If I was in the Jungle or on Love Island, I would want to be the first to leave.
Or Bake Off, or Got Talent, or any of those other shite things that…
I guess this is why I have always hated parties and festivals and riots and marches and raves. They are always about belonging.
I have been leaving ever since I can remember.
Walking away into the night on your own – there is nothing like it.
Hearing the sound of the party fade the further you go into the darkness.
When I was a bairn, this did not seem to matter, other than to my mum. But I almost think my mum celebrated my leaving. I was not leaving in some diva way, as in, so as to be called back…to be noticed. I did not want to be noticed. I did not want to be called back.
But when I got older, me leaving caused issues for others. And these issues are still there causing pain for others.
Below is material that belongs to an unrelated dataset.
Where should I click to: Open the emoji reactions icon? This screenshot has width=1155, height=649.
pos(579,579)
The others that I have left behind.
But that urge to leave does not seem to have diminished with age along with all the other things that diminish with age.
Maybe I should leave it at that.
GONE (text version)
10:19 Monday, 27 November 2023
Fall
Stop
Make
Burn
Gone
Time
Tear
Full
Tide
Love
Tree
Dead
Life
Leaf
Fish
Oven
Fell
Wind
Loch
Moss
Nail
Flow
Leap
Rock
Feel
Claw
Bake
Pike
Will
Soup
Moor
Lick
Dace
Road
Wipe
Over
Brig
Grit
Cake
Wren
Mend
Take
Crow
Rain
Knit
Nest
Stay
Give
Wool
Flat
Rook
List
Wave
Hill
Lost
Home
Tree
Born
Slow
Dive
Pine
Just
Gash
Five
Over
Seen
Moon
Even
Bite
Away
Fear
Ruin
Jump
Oats
Slip
Tube
Eggs
Tent
Gown
Mask
Camp
Blow
Fire
Wood
Line
Lane
Back
Bind
Plow
Feel
Wall
Cast
Grey
Slit
Morn
Push
Word
Hope
Dark
Late…
I could go on. And I will go on, but not now. There is a bus to catch. I love catching busses. Yet missing them can be even better. I should have put ‘miss’ in the list.
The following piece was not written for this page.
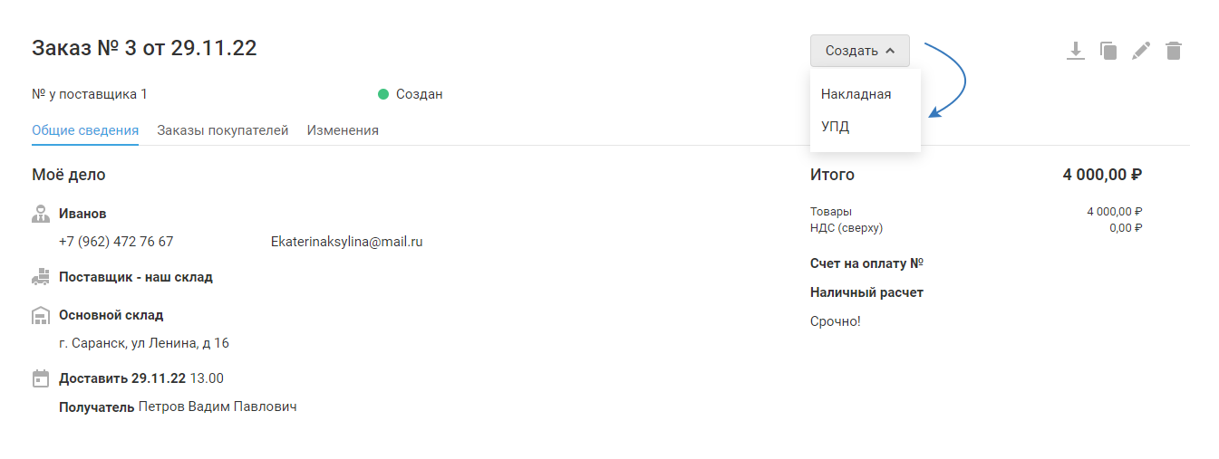Click the copy order icon

coord(1108,51)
Nearly all the best words have only four letters. There are some other great words that I wish had only four letters in them, but I guess it is too late for me to do anything about that. ‘Guess,’ being one of those words. And ‘any’ being another. And ‘being’ yet another. And ‘yet’ being yet another. But I don’t like ‘but.’ ‘Yet’ is so much better than ‘but’.
And ‘only’. But not ‘best’ – I have never liked the word ‘best.’
As for ‘leave,’ I wish it only had four letters as in just ‘leav.’
And I hate ‘that’ and ‘when’ and ‘were’ and especially ‘hate.’
The list above is the current Hot Hundred – but not in any particular order.
I usually have an ongoing and constantly evolving top ten of four-letter words. Currently at the pole position – and I hope it stays there to reach that hallowed position of the Being the Christmas Number One – is GONE.
I mean…
Right now, I just love the word GONE.
GONE is one of those words where the whole ark of the story is contained within just those four letters, like its arch nemesis STAY.
But right now, GONE is top of the charts. STAY may have its revival.
But right now, GONE is the one that I am holding fast* to.
I mean, I would rather that a film had GONE after the closing scene and not The End.
GONE
*I love the word ‘fast’ but not when it relates to speed but when something is ‘tied fast.’